Ia mengkritik penyusunan RUU Penyiaran karena tak memasukkan UU Nomor 40 Tahun 1999 tentang Pers dalam konsideran.
"(Ini) mencerminkan bahwa tidak mengintegrasikan kepentingan lahirnya jurnalistik yang berkualitas sebagai salah satu produk penyiaran termasuk distorsi yang akan dilakukan melalui saluran platform," kata dia di Gedung Dewan Pers, Jakarta pada Selasa (14/5/2024).
Selain itu, ia juga memandang RUU Penyiaran menyebabkan pers tidak merdeka, independen, serta tak akan melahirkan karya jurnalistik yang berkualitas.
"Karena dalam konteks pemberitaan, Dewan Pers berpandangan perubahan ini jika diteruskan sebagian aturan-aturannya akan menyebabkan pers menjadi produk pers yang buruk, pers yang tidak profesional dan tidak independen," kata dia.
Menurutnya, proses RUU Penyiaran menyalahi Putusan MK Nomor 91/PUU-XVIII/2020 yakni penyusunan sebuah regulasi yang harus meaning full patricipation.
"Maknanya apa? Harus ada keterlibatan masyarakat, hak masyarakat untuk didengar pendapatnya, hak masyarakat untuk dipertimbangkan pendapatnya," kata dia.
Ia mengatakan Dewan Pers dan konstituen juga tidak dilibatkan dalam proses penyusunan RUU Penyiaran.
Sementara secara substantif, ia menegaskan RUU Penyiaran sangat bertentangan dengan Pasal 4 dalam UU Nomor 40 Tahun 1999 tentang Pers.
Sebab, lanjut dia, RUU Penyiaran mengatur larangan untuk menyiarkan konten ekslusif jurnalisme investigasi.
"Karena kita sebetulnya dengan UU 40 tidak lagi mengenal penyensoran, pembredelan dan pelarangan-pelarangan penyiaran terhadap karya jurnalistik berkualitas," ungkap Ninik.
Kemudian, terkait penyelesaian sengketa jurnalistik dalam RUU Penyiaran justru akan dilakukan lembaga yang tidak punya mandat terhadap penyelesaian etik karya jurnalistik.
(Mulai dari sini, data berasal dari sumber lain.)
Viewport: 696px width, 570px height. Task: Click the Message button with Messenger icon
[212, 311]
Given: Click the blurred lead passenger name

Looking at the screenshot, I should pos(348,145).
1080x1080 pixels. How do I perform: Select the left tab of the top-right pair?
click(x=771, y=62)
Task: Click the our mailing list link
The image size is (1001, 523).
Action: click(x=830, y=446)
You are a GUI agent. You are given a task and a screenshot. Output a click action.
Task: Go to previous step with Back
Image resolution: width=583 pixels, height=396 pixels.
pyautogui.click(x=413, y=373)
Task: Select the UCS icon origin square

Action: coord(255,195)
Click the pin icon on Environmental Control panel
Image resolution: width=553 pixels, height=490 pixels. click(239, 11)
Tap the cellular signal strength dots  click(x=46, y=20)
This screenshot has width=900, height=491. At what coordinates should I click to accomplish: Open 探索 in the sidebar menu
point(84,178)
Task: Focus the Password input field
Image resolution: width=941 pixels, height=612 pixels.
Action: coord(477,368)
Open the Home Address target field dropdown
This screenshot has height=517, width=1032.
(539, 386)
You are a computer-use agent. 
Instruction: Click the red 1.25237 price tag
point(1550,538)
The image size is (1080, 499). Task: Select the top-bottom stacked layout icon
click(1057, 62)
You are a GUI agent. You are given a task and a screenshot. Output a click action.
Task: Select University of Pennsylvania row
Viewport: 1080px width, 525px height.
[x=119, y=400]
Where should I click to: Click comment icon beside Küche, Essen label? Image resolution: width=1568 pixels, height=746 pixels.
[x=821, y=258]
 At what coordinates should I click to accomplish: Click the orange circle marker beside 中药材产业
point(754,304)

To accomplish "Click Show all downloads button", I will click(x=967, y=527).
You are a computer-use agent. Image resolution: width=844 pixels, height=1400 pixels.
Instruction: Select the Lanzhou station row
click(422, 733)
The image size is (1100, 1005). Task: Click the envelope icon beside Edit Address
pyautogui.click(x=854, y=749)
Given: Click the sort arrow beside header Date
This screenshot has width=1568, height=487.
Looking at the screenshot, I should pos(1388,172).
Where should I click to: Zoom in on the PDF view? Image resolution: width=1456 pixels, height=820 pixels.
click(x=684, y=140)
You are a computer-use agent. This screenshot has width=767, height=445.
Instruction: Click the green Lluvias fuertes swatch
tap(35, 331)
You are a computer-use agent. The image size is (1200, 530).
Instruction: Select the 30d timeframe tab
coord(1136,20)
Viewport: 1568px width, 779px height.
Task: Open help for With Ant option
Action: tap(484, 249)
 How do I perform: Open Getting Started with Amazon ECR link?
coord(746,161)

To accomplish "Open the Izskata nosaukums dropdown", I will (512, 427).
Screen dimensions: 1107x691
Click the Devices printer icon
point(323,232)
"Mandat penyelesaian karya jurnalistik itu ada di Dewan Pers dan itu dituangkan dalam undang-undang," ungkap Ninik.
Ninik meminta agar penyusunan peraturan perundang-undangan perlu dilakukan harmonisasi agar tidak tumpang tindih.
Terlebih, kata dia, pengaturan penyelesaian sengketa jurnalistik juga diatur dalam Peraturan Presiden Nomor 32 tahun 2024.
"Pemerintah saja mengakui, kenapa di dalam draf ini penyelesaian sengketa terkait dengan jurnalistik justru diserahkan kepada penyiaran?" imbuh Ninik.